▶ **Assignment**:
Lines outside the range are not wanted. Give again exactly the lines between the line holding "网站地图 (794, 2247)" and the line holding "[1個 かわいい動物柄メガネケース] (505, 609)", inclusive, from the listing below.
[Exercise materials]
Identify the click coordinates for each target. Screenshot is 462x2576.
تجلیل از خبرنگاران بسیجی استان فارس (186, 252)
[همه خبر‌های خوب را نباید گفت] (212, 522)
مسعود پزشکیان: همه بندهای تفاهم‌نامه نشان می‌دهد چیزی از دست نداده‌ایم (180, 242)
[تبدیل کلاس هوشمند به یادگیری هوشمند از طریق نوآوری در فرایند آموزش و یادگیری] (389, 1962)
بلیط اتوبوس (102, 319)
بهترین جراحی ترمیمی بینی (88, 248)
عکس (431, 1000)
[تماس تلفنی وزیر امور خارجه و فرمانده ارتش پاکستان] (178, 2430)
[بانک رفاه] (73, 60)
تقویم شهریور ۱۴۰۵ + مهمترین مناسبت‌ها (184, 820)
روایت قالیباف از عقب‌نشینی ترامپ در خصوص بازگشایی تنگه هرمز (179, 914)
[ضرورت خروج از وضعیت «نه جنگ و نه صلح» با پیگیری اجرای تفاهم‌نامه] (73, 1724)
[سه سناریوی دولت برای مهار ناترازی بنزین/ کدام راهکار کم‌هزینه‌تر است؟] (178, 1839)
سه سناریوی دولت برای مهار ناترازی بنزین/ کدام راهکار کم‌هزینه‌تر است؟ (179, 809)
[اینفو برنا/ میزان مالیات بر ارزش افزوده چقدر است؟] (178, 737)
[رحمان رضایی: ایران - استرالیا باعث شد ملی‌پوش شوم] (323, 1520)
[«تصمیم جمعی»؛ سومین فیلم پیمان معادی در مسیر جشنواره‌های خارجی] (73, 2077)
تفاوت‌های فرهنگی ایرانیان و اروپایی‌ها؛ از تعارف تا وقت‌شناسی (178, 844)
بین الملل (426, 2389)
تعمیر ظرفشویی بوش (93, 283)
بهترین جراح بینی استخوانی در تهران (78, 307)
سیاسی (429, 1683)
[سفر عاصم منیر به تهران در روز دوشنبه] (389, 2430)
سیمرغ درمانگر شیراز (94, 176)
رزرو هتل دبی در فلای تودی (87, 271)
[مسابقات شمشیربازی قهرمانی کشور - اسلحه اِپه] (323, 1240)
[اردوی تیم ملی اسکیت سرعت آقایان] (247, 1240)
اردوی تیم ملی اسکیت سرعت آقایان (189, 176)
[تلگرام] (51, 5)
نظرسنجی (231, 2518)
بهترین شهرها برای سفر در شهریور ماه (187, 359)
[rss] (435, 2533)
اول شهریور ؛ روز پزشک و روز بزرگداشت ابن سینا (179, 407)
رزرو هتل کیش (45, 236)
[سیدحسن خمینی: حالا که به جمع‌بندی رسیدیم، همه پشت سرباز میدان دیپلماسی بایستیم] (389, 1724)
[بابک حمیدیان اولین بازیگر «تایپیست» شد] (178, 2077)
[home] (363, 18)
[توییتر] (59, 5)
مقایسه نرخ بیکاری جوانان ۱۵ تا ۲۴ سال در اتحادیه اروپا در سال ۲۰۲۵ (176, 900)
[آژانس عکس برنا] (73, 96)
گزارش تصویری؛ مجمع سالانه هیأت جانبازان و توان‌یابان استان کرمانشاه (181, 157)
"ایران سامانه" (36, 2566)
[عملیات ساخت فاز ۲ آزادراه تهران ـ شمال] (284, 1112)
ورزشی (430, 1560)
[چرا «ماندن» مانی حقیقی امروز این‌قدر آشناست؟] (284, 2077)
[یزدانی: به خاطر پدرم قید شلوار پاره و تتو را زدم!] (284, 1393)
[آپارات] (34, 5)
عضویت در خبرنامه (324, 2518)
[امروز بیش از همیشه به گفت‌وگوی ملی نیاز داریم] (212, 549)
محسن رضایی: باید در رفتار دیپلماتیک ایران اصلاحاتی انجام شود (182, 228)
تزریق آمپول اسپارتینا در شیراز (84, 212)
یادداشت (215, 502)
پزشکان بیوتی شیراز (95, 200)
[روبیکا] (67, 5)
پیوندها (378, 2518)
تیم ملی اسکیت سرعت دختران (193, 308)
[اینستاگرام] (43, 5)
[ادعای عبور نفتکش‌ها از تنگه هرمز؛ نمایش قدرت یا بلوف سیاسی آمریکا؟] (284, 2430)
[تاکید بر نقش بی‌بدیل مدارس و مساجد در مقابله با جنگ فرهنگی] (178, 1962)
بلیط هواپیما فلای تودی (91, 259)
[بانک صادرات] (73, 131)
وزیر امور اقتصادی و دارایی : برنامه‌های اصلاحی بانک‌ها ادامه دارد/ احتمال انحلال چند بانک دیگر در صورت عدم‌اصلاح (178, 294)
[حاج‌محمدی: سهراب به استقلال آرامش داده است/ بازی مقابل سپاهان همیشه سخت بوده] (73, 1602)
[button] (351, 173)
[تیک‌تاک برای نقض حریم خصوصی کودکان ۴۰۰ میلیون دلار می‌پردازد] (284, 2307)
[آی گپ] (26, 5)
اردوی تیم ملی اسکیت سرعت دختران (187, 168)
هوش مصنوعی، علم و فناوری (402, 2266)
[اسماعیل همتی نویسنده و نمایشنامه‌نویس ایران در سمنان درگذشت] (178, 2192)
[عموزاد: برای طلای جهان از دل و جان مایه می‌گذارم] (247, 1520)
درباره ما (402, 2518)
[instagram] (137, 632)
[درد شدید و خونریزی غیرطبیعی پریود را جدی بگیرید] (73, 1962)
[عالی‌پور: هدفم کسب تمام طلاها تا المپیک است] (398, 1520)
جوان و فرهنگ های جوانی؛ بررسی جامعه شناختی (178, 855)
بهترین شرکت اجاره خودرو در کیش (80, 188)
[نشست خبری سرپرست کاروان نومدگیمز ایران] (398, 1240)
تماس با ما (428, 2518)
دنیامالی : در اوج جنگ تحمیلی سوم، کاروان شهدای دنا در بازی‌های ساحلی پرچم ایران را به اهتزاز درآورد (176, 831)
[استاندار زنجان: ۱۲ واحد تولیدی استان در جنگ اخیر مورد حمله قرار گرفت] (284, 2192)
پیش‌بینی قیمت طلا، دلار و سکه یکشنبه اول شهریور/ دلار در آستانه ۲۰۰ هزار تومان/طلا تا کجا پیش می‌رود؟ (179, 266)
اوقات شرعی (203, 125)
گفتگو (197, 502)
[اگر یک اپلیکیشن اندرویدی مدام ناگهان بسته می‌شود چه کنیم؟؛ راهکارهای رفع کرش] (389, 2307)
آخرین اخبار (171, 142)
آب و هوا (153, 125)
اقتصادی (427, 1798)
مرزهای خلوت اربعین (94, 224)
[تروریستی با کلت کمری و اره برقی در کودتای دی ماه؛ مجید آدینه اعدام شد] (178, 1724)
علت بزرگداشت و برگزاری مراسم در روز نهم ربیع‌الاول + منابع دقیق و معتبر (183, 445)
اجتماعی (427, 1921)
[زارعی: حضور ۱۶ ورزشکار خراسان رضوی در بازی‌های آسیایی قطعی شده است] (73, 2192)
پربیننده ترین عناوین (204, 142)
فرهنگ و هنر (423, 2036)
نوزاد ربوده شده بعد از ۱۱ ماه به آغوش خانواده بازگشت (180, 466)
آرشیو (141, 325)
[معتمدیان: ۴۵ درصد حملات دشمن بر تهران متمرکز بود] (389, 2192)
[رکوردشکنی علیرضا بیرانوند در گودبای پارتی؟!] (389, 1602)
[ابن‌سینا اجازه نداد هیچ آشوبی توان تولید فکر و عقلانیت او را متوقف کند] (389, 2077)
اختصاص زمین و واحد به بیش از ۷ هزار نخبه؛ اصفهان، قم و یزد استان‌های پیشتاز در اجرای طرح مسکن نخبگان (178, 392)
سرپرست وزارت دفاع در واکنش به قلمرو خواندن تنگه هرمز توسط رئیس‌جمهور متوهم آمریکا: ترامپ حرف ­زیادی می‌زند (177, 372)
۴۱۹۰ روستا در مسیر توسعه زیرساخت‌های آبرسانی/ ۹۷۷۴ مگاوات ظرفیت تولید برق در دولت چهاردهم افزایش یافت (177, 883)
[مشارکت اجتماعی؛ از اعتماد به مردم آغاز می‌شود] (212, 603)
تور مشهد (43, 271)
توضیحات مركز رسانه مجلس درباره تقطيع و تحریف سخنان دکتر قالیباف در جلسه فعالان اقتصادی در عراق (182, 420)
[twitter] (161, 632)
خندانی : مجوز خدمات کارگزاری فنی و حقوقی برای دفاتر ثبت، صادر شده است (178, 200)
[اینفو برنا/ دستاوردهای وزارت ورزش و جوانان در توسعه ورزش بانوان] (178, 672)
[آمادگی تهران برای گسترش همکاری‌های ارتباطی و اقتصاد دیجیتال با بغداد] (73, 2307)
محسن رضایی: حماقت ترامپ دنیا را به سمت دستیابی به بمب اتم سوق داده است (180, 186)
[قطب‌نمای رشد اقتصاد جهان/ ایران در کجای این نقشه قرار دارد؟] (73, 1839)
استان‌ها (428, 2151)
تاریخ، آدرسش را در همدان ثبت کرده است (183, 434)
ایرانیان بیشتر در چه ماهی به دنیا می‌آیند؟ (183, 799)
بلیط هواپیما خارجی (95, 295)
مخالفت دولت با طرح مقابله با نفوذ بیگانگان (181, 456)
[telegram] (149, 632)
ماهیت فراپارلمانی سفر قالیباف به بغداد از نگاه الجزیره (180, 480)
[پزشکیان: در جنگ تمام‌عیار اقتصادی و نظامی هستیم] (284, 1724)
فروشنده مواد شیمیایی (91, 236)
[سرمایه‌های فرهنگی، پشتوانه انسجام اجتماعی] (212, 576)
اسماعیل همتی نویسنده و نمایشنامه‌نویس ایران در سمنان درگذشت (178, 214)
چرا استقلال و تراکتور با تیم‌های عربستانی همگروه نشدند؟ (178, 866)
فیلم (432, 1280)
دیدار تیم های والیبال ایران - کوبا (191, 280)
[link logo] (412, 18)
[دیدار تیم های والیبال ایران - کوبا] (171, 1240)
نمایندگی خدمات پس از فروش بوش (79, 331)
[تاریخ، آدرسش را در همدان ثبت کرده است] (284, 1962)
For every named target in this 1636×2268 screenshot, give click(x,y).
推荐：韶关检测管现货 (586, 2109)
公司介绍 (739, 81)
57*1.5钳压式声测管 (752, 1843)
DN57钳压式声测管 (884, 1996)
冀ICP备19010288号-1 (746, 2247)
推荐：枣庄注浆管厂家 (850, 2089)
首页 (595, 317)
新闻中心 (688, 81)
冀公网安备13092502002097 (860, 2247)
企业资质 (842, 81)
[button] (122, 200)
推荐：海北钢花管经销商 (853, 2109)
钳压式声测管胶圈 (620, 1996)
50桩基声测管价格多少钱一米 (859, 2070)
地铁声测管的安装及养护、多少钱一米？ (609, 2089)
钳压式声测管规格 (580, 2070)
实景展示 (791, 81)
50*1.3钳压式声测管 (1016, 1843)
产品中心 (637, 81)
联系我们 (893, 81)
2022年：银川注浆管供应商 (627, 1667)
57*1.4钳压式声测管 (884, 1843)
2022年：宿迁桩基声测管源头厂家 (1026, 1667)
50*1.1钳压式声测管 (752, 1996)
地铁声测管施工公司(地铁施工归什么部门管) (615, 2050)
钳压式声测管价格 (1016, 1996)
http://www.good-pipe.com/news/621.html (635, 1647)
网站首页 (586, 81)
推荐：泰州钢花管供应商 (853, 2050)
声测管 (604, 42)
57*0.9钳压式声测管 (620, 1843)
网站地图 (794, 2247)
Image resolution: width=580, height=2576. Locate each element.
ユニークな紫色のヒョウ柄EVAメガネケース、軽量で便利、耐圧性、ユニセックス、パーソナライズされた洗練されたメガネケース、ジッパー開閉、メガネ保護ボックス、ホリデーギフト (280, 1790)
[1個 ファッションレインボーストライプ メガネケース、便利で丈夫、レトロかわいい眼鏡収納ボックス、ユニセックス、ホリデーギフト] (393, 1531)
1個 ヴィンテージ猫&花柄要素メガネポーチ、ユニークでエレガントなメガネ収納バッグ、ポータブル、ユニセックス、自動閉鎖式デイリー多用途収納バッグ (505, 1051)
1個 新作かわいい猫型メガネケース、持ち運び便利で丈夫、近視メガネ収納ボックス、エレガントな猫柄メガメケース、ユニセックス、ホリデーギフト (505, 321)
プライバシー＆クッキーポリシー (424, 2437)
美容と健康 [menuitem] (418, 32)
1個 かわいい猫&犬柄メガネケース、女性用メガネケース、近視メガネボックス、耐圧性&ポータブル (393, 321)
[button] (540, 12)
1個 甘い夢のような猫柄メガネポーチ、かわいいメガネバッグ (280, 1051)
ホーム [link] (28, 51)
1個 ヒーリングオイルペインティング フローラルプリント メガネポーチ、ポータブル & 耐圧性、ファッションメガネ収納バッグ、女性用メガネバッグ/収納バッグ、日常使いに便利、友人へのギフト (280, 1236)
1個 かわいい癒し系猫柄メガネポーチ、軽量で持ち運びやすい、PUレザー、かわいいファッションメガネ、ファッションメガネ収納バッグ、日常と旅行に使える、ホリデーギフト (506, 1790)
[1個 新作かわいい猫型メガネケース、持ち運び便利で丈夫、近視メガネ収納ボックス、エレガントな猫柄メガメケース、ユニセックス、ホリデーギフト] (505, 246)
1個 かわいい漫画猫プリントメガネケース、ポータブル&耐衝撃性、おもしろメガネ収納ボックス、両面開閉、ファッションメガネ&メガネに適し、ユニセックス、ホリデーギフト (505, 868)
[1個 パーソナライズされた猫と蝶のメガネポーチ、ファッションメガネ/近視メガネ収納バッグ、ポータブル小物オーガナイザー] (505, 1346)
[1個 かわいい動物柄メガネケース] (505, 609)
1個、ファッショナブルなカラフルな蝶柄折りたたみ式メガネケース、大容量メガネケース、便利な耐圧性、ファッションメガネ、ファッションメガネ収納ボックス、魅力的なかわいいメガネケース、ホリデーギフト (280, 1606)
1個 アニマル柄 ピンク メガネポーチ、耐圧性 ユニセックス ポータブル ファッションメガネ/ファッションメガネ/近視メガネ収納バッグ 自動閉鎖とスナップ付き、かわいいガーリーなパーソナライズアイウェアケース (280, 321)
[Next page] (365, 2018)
[/Exercise materials]
▶ **Output for this task**:
网站地图 (794, 2247)
Image resolution: width=580, height=2576. Locate each element.
ユニークな紫色のヒョウ柄EVAメガネケース、軽量で便利、耐圧性、ユニセックス、パーソナライズされた洗練されたメガネケース、ジッパー開閉、メガネ保護ボックス、ホリデーギフト (280, 1790)
[1個 ファッションレインボーストライプ メガネケース、便利で丈夫、レトロかわいい眼鏡収納ボックス、ユニセックス、ホリデーギフト] (393, 1531)
1個 ヴィンテージ猫&花柄要素メガネポーチ、ユニークでエレガントなメガネ収納バッグ、ポータブル、ユニセックス、自動閉鎖式デイリー多用途収納バッグ (505, 1051)
1個 新作かわいい猫型メガネケース、持ち運び便利で丈夫、近視メガネ収納ボックス、エレガントな猫柄メガメケース、ユニセックス、ホリデーギフト (505, 321)
プライバシー＆クッキーポリシー (424, 2437)
美容と健康 [menuitem] (418, 32)
1個 かわいい猫&犬柄メガネケース、女性用メガネケース、近視メガネボックス、耐圧性&ポータブル (393, 321)
[button] (540, 12)
1個 甘い夢のような猫柄メガネポーチ、かわいいメガネバッグ (280, 1051)
ホーム [link] (28, 51)
1個 ヒーリングオイルペインティング フローラルプリント メガネポーチ、ポータブル & 耐圧性、ファッションメガネ収納バッグ、女性用メガネバッグ/収納バッグ、日常使いに便利、友人へのギフト (280, 1236)
1個 かわいい癒し系猫柄メガネポーチ、軽量で持ち運びやすい、PUレザー、かわいいファッションメガネ、ファッションメガネ収納バッグ、日常と旅行に使える、ホリデーギフト (506, 1790)
[1個 新作かわいい猫型メガネケース、持ち運び便利で丈夫、近視メガネ収納ボックス、エレガントな猫柄メガメケース、ユニセックス、ホリデーギフト] (505, 246)
1個 かわいい漫画猫プリントメガネケース、ポータブル&耐衝撃性、おもしろメガネ収納ボックス、両面開閉、ファッションメガネ&メガネに適し、ユニセックス、ホリデーギフト (505, 868)
[1個 パーソナライズされた猫と蝶のメガネポーチ、ファッションメガネ/近視メガネ収納バッグ、ポータブル小物オーガナイザー] (505, 1346)
[1個 かわいい動物柄メガネケース] (505, 609)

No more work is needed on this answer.